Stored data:
################

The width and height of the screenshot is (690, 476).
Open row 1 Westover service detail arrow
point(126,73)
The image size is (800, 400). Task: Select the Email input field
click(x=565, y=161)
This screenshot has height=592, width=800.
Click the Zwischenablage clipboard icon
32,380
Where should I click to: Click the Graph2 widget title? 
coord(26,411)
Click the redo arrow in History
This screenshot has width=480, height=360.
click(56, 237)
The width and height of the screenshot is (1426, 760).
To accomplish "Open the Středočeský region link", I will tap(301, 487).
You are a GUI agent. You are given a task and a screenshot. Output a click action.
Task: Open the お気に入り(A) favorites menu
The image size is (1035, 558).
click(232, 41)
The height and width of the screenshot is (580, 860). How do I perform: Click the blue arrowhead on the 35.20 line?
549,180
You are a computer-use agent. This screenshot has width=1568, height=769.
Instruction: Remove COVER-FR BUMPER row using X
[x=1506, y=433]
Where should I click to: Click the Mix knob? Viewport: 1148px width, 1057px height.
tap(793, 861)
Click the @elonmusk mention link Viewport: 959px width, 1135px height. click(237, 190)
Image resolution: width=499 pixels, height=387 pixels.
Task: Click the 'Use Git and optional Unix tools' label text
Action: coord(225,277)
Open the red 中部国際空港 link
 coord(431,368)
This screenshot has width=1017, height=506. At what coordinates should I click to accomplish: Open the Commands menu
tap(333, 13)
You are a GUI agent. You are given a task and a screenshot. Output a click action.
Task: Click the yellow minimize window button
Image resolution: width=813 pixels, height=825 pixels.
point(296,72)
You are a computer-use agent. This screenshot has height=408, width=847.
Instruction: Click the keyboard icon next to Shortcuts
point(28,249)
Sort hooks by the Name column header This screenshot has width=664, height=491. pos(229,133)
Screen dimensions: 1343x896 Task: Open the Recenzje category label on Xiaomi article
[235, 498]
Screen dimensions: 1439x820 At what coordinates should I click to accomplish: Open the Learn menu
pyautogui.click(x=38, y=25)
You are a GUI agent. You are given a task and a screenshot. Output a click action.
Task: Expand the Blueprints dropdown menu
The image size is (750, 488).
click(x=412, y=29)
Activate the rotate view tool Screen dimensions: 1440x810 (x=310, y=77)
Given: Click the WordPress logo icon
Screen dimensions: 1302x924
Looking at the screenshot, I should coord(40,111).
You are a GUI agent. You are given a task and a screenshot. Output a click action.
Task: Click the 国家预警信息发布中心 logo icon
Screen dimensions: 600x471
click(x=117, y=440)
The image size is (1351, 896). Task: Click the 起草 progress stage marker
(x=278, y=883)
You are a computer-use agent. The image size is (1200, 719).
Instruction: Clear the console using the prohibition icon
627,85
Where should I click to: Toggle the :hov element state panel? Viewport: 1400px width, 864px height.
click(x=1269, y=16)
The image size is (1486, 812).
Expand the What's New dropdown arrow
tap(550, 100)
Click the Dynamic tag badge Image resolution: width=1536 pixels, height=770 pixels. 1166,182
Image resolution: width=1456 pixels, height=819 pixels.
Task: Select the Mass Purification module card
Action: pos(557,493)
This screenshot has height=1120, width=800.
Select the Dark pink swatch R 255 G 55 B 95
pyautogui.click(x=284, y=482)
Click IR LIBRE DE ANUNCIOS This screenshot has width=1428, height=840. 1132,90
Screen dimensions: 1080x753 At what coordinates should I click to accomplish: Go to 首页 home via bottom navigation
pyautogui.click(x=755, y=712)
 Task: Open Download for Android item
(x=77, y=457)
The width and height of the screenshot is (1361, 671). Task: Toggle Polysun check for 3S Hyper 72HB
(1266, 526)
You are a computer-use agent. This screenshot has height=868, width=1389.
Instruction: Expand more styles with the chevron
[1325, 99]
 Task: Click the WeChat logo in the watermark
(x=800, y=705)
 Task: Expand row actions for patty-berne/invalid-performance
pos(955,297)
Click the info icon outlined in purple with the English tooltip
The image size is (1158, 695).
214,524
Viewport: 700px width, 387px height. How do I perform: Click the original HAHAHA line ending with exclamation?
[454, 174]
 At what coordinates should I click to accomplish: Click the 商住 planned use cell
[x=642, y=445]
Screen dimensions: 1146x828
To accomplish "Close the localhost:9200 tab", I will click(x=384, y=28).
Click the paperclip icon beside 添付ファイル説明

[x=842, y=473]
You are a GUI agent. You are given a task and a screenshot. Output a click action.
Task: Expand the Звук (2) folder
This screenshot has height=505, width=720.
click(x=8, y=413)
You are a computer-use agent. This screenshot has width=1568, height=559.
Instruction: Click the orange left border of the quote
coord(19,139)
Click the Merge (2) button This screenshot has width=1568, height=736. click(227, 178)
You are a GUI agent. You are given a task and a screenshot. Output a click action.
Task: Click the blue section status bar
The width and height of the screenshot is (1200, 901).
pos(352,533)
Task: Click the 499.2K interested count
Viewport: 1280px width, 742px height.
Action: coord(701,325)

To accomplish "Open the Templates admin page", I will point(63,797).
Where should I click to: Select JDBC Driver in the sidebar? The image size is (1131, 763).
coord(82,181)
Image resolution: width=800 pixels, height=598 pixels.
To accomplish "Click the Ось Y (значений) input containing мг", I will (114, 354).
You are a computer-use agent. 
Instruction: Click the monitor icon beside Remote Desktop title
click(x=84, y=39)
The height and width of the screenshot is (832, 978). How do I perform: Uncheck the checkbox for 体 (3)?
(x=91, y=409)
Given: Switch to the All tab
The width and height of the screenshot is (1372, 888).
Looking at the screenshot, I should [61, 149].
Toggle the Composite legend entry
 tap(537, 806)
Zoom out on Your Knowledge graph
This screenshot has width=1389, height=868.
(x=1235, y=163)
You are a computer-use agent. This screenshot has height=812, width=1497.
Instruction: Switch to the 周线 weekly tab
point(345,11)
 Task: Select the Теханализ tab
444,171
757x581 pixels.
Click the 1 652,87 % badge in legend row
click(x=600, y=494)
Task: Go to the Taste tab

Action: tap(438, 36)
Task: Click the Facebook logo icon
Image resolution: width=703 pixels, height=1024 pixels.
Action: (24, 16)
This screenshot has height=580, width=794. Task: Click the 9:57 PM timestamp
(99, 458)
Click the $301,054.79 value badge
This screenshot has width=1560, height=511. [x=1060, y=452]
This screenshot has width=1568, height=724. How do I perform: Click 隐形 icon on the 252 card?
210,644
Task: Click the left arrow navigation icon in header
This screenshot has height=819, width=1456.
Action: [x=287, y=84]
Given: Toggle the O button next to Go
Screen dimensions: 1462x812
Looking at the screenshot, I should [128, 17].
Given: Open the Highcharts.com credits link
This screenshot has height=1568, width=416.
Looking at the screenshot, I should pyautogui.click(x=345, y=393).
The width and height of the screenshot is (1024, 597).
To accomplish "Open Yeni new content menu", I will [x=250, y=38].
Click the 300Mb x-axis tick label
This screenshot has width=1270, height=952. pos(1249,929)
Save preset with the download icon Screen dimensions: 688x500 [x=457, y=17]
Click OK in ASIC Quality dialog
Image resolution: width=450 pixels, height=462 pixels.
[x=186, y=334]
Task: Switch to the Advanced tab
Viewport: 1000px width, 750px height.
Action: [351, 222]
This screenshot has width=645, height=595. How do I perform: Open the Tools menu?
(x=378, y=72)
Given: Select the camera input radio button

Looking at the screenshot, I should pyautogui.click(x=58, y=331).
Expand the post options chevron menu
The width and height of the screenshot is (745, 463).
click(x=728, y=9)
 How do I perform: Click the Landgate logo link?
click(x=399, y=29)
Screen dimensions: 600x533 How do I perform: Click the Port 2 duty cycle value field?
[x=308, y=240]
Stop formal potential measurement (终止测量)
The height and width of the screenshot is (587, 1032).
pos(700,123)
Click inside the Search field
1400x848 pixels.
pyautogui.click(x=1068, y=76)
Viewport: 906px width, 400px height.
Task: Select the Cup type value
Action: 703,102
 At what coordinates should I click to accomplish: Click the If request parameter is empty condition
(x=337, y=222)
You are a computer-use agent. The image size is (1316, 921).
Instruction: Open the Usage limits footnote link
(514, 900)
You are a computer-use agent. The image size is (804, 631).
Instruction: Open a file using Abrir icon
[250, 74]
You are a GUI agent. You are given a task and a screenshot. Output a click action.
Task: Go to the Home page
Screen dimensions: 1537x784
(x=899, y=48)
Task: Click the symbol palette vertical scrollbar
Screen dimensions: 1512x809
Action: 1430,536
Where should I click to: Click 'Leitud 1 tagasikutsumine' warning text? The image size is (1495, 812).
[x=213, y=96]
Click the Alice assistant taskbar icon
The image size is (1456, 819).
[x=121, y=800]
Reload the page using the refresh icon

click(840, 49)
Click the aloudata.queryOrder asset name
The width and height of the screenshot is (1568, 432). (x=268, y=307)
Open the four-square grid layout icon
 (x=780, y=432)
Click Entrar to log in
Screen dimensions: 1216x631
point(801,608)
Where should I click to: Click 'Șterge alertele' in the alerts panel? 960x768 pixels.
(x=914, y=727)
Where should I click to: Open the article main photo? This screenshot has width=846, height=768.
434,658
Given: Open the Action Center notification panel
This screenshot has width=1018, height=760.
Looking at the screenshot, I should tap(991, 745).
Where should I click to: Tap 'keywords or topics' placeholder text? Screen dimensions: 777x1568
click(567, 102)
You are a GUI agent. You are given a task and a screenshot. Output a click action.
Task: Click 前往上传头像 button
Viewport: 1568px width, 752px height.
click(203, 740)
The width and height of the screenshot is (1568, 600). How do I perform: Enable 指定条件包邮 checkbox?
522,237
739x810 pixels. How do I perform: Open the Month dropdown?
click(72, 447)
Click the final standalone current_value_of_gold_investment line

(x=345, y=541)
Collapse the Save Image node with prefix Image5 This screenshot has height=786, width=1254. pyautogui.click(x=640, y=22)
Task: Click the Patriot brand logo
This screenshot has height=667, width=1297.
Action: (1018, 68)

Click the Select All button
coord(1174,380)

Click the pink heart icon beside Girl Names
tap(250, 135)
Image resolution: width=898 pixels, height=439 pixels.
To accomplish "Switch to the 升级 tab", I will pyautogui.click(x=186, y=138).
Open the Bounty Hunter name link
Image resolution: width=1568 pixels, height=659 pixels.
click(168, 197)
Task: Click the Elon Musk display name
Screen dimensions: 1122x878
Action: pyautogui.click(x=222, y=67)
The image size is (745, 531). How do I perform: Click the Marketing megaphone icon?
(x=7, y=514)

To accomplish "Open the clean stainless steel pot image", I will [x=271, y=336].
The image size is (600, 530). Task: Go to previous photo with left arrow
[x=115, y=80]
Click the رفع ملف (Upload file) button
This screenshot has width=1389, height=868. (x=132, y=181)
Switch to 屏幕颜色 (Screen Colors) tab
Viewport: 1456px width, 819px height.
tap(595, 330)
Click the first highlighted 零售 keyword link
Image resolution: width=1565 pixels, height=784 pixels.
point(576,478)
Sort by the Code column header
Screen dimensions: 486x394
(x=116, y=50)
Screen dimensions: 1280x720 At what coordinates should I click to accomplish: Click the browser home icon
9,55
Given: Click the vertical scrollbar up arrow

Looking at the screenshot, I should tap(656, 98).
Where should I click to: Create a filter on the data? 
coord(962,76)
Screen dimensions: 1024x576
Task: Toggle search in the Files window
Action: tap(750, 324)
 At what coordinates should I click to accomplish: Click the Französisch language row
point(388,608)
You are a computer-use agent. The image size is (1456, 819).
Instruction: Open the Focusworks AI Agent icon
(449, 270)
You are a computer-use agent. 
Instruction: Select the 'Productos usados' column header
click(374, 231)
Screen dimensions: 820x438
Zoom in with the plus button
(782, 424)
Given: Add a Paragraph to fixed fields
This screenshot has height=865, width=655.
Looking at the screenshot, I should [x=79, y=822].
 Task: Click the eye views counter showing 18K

################

◆ Directions for this task: Put the records into a Markdown table with the columns Row and Line, starting from the first line and going on through the line that contains "click(56, 237)", and leave out any blank lines.

◆ Response to the task:
| Row | Line |
|---|---|
| 1 | The width and height of the screenshot is (690, 476). |
| 2 | Open row 1 Westover service detail arrow |
| 3 | point(126,73) |
| 4 | The image size is (800, 400). Task: Select the Email input field |
| 5 | click(x=565, y=161) |
| 6 | This screenshot has height=592, width=800. |
| 7 | Click the Zwischenablage clipboard icon |
| 8 | 32,380 |
| 9 | Where should I click to: Click the Graph2 widget title?  |
| 10 | coord(26,411) |
| 11 | Click the redo arrow in History |
| 12 | This screenshot has width=480, height=360. |
| 13 | click(56, 237) |